Recast the data below as a Markdown table with the columns Row and Line, giving each line a row number and skipping blank lines. Begin at the line that has "Click the iOS logo icon", stop after the line that has "(x=185, y=321)", and leave the pictures out.

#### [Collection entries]
## start

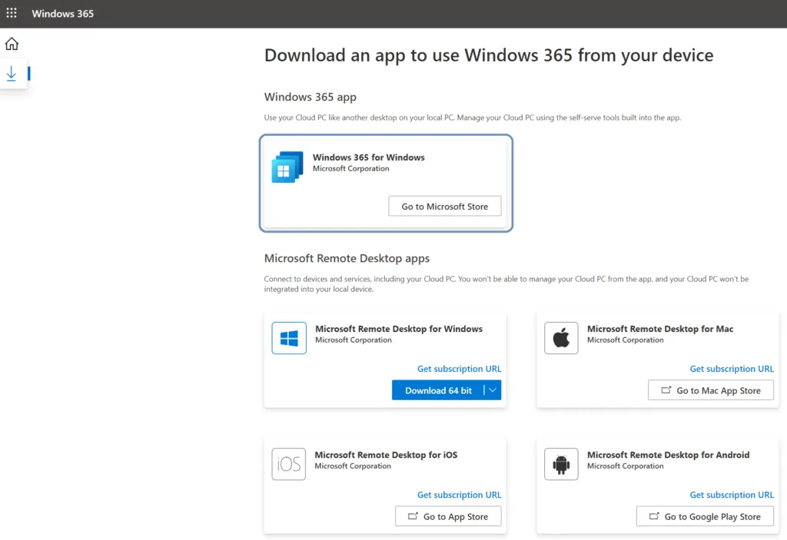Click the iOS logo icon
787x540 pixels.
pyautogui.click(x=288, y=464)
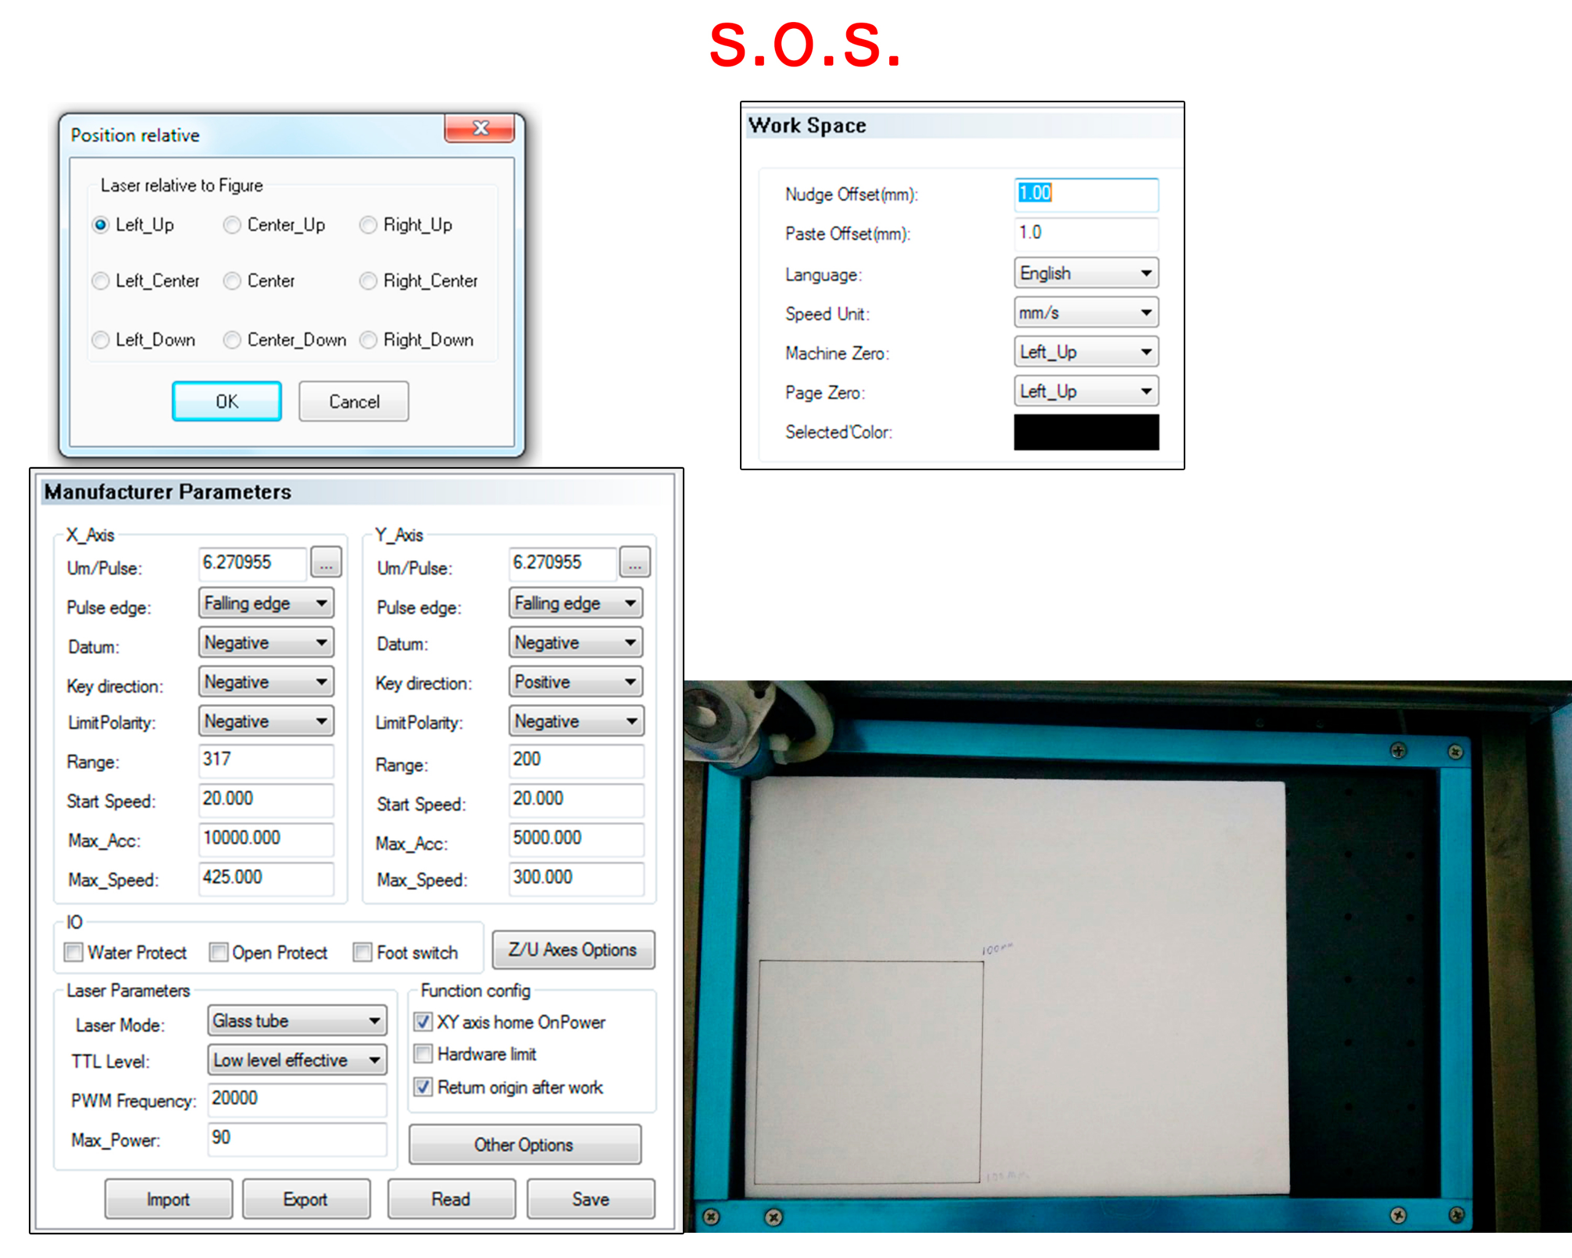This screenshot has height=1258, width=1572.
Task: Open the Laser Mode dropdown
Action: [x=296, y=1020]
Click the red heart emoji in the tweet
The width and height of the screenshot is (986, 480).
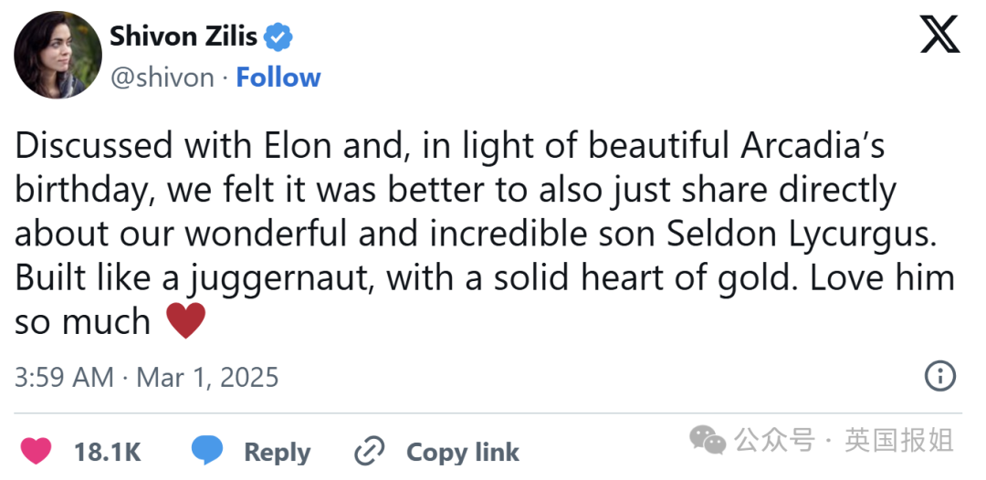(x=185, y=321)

## end
## start

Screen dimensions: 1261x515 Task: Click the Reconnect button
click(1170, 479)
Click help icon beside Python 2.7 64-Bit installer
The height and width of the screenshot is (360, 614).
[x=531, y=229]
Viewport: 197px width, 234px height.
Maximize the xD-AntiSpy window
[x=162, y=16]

## end

#### [Response to the task]
| Row | Line |
|---|---|
| 1 | Click the iOS logo icon |
| 2 | 787x540 pixels. |
| 3 | pyautogui.click(x=288, y=464) |
| 4 | This screenshot has height=1258, width=1572. |
| 5 | Task: Open the Laser Mode dropdown |
| 6 | Action: [x=296, y=1020] |
| 7 | Click the red heart emoji in the tweet |
| 8 | The width and height of the screenshot is (986, 480). |
| 9 | (x=185, y=321) |